— Request —
Write the next part of the DSA Day 2 notes on recursion, starting right after their last sentence.

— Extracted text —
DSA -Day2

Prerequisites(surface understanding) :

  1. you should know the basics of CPP(STL, etc)

  2. recursion and looping

  3. learn about the Fibonacci series, tower of Hanoi, working and program

  4. pointers

  5. basic knowledge of stacks, queues, and double-linked lists

  6. big - o notations

Note: - the concepts would be roughly revised

Recursion:

NOTE: try to understand the given example it will enhance your understanding

The best way to understand Reactions is, to assume every time you call the functions again as a separate if condition for the given new input values.
you visualize better if you think of recursion as a series of numbers like
1,2,3,4,5…(here, pick any number 5 = (1+4) = 1+(1+3) = 1+1+1+(1+2) = 1+1+1+1+(1+1), here you can see any number can be found until you know the condition to find next number and the first number recursion works you similarly using recursive case and base case, you call the function changing the initial value according to the recursive case until you find the base case value)

— Data excerpt —
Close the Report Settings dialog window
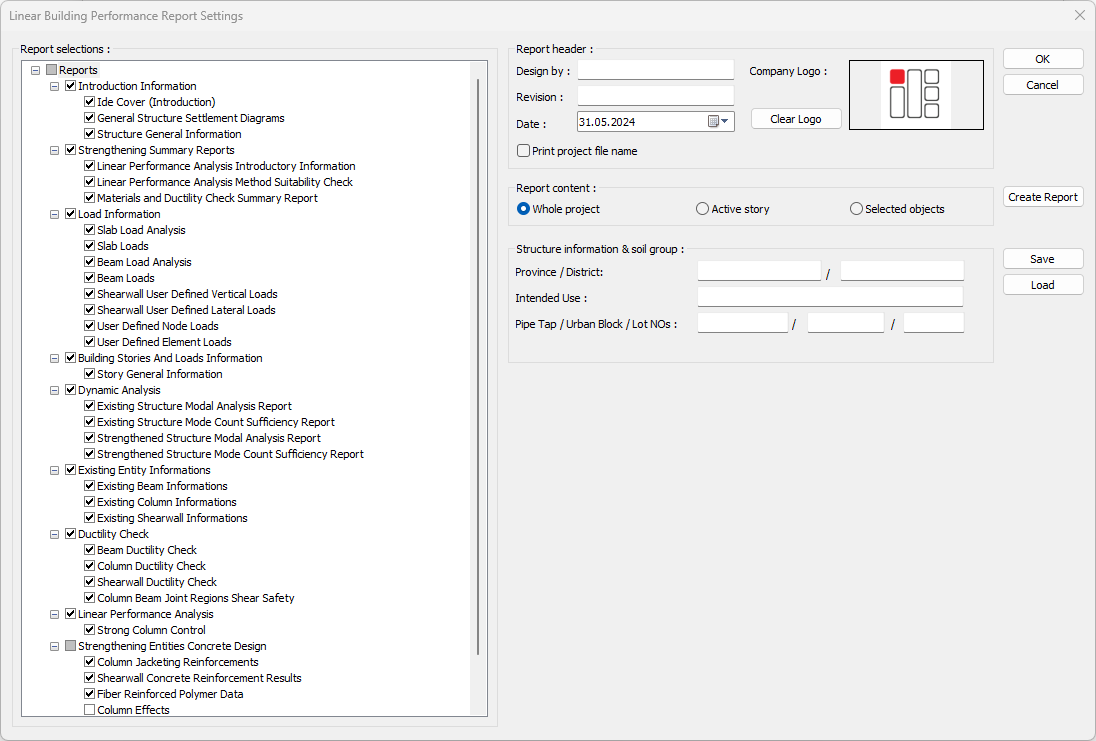 point(1079,16)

— Final result —
2,4,6,8,…

Q1 Write a function that takes two inputs N and M and outputs the number of unique paths from the top left corner to the bottom right corner of an N by M grid one key constraint is that you can only move

Sol: try to write all possible cases to find recursive conditions it is mandatory to understand the solution and relations with as many examples as possible so never hesitate to try out as many examples as possible

in the above image, you can see some examples and their routs Now try to find any relations/recursion cases

if you look closely you can see that the 3×3 matrix is the sum of 2×3 and 3×2 matrix is this coincidence no
if you look closely all the cases of the 2×3 routs and 3×2 routs differ by one block in 3×3 routs and it also makes sense for this to occur since (2×3 over 3×2)-(3×3) is one block

so the recursive case is function(m,m) = function(m-1,n)+funtion(m,n-1)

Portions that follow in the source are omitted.